Même avec les mômes en bonne santé, il y avait des risques. Vous ne pouvez pas forcer les parents inconnus à reprendre un gosse quand il n'y a pas de preuves légales contre eux. Les mères dénaturées, il n'y a pas de pires. Madame Rosa disait que la loi est mieux faite chez les animaux et que chez nous, c'est même dangereux d'adopter un môme. Si la vraie mère veut venir l'emmerder après parce qu'il est heureux, elle a le droit pour elle.

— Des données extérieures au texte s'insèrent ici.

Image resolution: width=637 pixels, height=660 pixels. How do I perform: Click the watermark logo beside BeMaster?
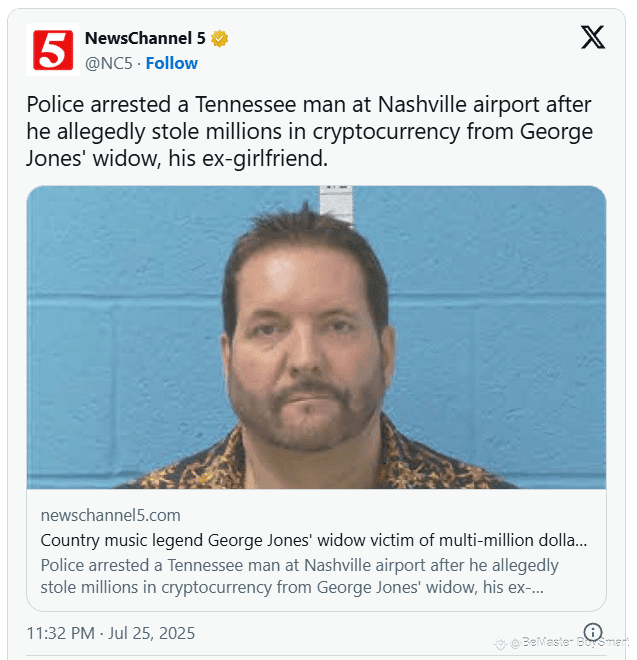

C'est pourquoi les faux-papiers sont les meilleurs au monde et s'il y a une salope qui s'aperçoit deux ans après que son môme est heureux chez les autres et qu'elle veut le récupérer pour le pertuber, si on lui a fait des faux-papiers en règle elle ne le retrouvera jamais, et ça lui donne une chance à courir.

Madame Rosa disait que chez les animaux c'est beaucoup mieux que chez nous, parce qu'ils ont la loi de la nature, surtout les lionnes. Elle était pleine d'éloges pour les lionnes. Lorsque j'étais couché, avant de m'endormir, je faisais parfois sonner à la porte, j'allais ouvrir et il y avait là une lionne qui voulait entrer pour défendre ses petits. Madame Rosa disait que les lionnes sont célèbres pour ça et elles se feraient tuer plutôt que de reculer. C'est la loi de la jungle et si la lionne ne défendait pas ses petits, personne ne lui ferait confiance.

Je faisais venir ma lionne presque toutes les nuits. Elle entrait, sautait sur le lit et elle nous léchait la figure, car les autres aussi en avaient besoin et c'était moi l'aîné, je devais m'occuper d eux. Seulement, les lions ont mauvaise réputation parce qu'il faut bien qu'ils se nourrissent comme tout le monde, et quand j'annonçais aux autres que ma lionne allait entrer, ça commençait à gueuler là-dedans et même Banania s'y mettait et pourtant Dieu sait qu'il se foutait de tout, celui-là, à cause de sa bonne humeur proverbiale. J'aimais bien Banania, qui a été pris par une famille de Français qui avaient de la place et un jour j'irai le voir.

Finalement Madame Rosa a appris que je faisais venir une lionne pendant qu'elle dormait. Elle savait que c'était pas vrai et que je rêvais seulement des lois de la nature mais elle avait un système de plus en plus nerveux et l'idée qu'il y avait des bêtes sauvages dans l'appartement lui donnait des terreurs nocturnes. Elle se réveillait en hurlant parce que chez moi c'était un rêve mais chez elle ça devenait un cauchemar et elle disait toujours que les cauchemars, c'est ce que les rêves deviennent toujours en vieillissant. On se faisait deux lionnes complètement différentes, tous les deux, mais qu'est-ce que vous voulez.